Iondrive boosts REE recovery credentials


Staff reporter

Australian-listed microcap Iondrive Technologies expects latest positive rare earth recovery rates from US testwork to boost the economic credentials of a commercial metal recycling operation outlined in a November 2025 techno-economic analysis (TEA).

The company said its proprietary IONSolv metal recovery technology – which it promotes as a “modular, closed-loop platform for urban mining” – achieved 93.5% recovery of dysprosium from e-waste supplied by US-based Colt Recycling. The result, part of an independent evaluation by Canadian firm Kingston Process Metallurgy, marked the “first successful optimisation of the IONSolv platform for heavy rare earth recovery and substantially exceeds the 32.5% dysprosium recovery assumption used in the company’s previously announced TEA”, Iondrive said.

It said the validation program also achieved improved recoveries of light rare earth elements used in permanent magnet production such as neodymium (up from 93.8% reported in April this year, to 96.5% in the latest testing) and praseodymium (95.1% to 96.5%). Iron rejection was quantified at 99.9% through a solvent extraction step, with no measurable co-extraction of targeted rare earth elements, Iondrive management said. “The results demonstrate that the IONSolv platform can effectively recover both light and heavy rare earth elements while selectively removing contaminants that typically complicate downstream processing,” the company said.

Former Australian mineral explorer Southern Gold acquired the rights to technologies developed by University of Adelaide researchers Shizhang Qiao and Zaiping Guo for A$1.2 million in 2023. The technologies included what was described as a low cost, environmentally friendly, highly selective deep eutectic solvent “which has the potential to change the way lithium ion batteries are recycled worldwide”.

Southern Gold subsequently rebranded as Iondrive. The company says its solvent-based extraction platform, IONSolv, has been engineered to recover “high-value critical minerals from complex waste streams with exceptional selectivity, efficiency and purity”.
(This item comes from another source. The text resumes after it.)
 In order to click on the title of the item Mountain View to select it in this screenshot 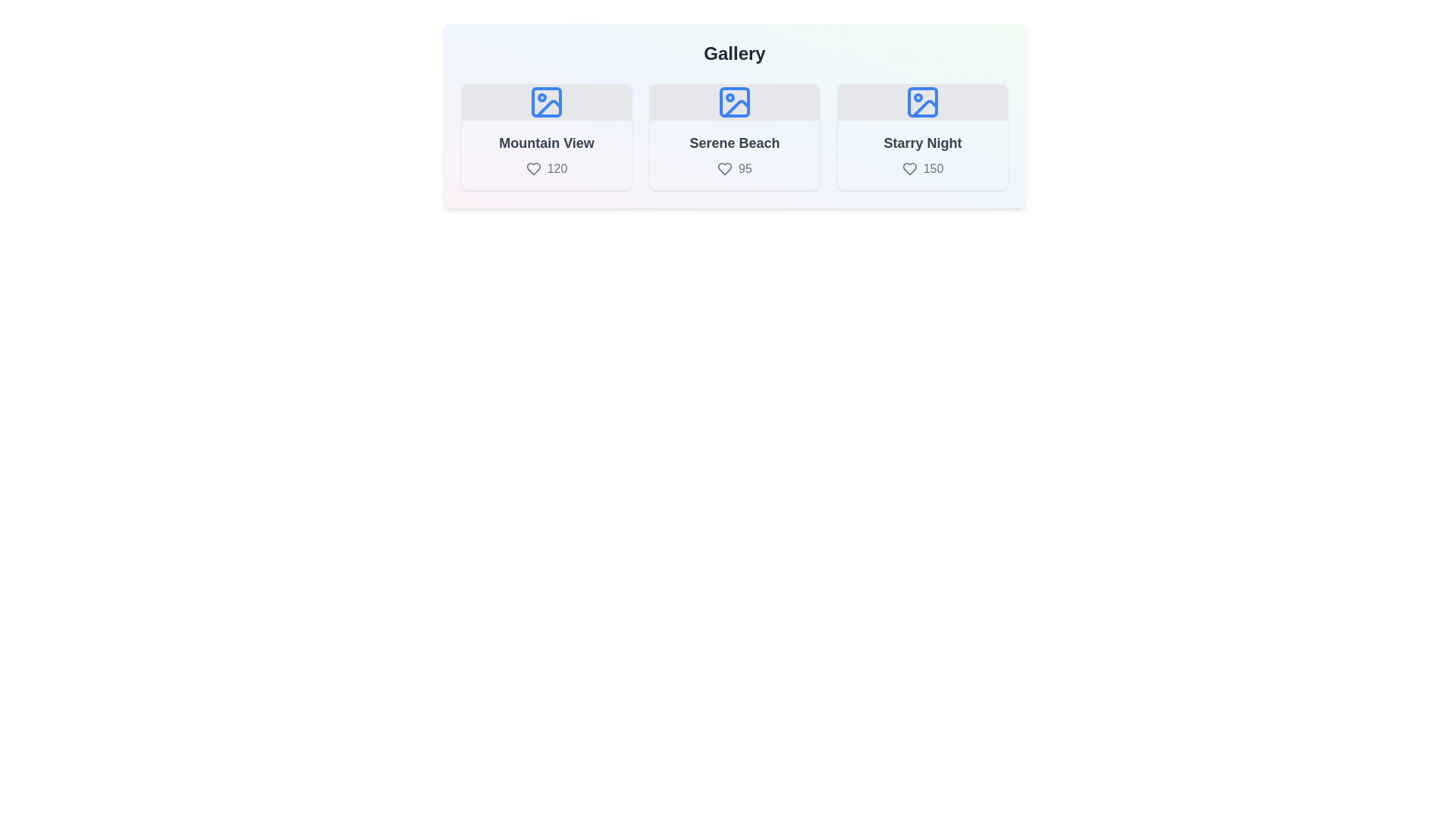, I will do `click(546, 143)`.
Iondrive reported in October last year it had secured a €2.07m (A$3.7 million) grant from the government of North Rhine-Westphalia in Germany and joined a European consortium aiming to establish a closed-loop battery recycling industry.

Iondrive’s November 2025 TEA proposed a modular 2,000-tonne-per-annum processing plant and 32.5% dysprosium recovery rate superseded in the latest testing. The company said the “commercially representative” e-waste supplied by Colt Recycling also contained higher iron levels and lower rare earth grades than those assumed in its TEA.
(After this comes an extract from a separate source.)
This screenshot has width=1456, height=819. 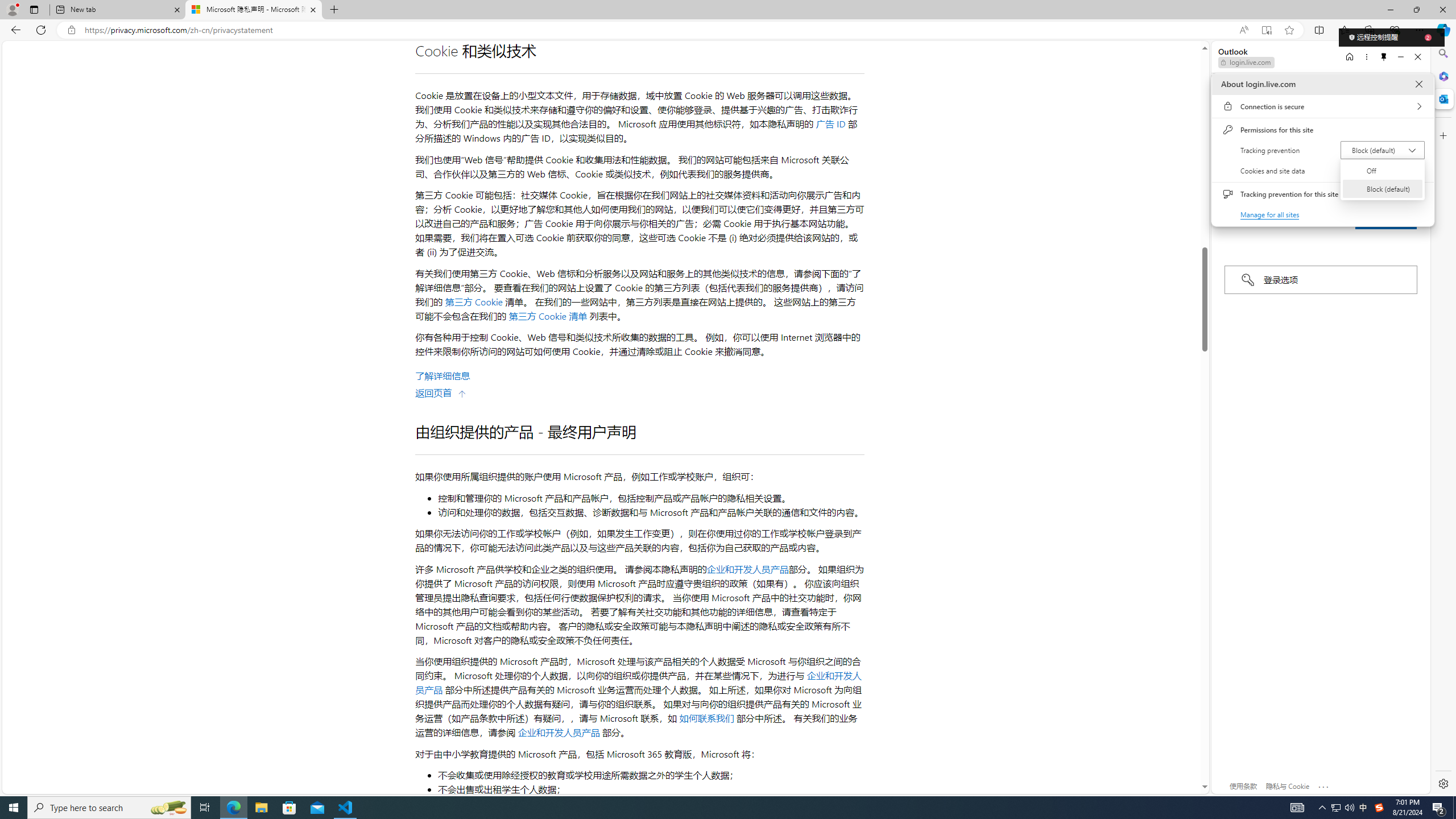 What do you see at coordinates (1342, 806) in the screenshot?
I see `'User Promoted Notification Area'` at bounding box center [1342, 806].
“Dysprosium is among the most strategically constrained and highest-value elements in the magnet bundle, and recovering targets like this at above 93%, well above the TEA assumption, is a genuine step-change for the platform,” Iondrive managing director Lewis Utting said.

“Our April update confirmed strong neodymium and praseodymium extraction, which underpin the bulk of the magnet REE market value.

“These latest results extend that strength into the HRE elements as well, alongside high iron rejection with no measurable co-extraction of the target rare earths.

“We look forward to updating the TEA through the next phase into a PFS.

“Demonstrating use cases that are both technically effective and commercially viable is central to our commercialisation strategy and our alignment with US supply-chain resilience priorities.”

Utting said Iondrive would continue to evaluate IONSolv’s ability to recover metals from a range of feedstocks, including sorted e-waste ferrous streams enriched through mechanical and sensor-based sorting technologies, OEM rare earth magnet manufacturing scrap and end-of-life electric vehicle motors, wind turbine components and industrial motor stators.

An ongoing collaboration with Colt Recycling formed part of a broader strategy to support emerging Western rare earth supply chains and strengthen critical mineral recycling capabilities in the United States and other allied markets.

Iondrive has a current market value of about $27 million.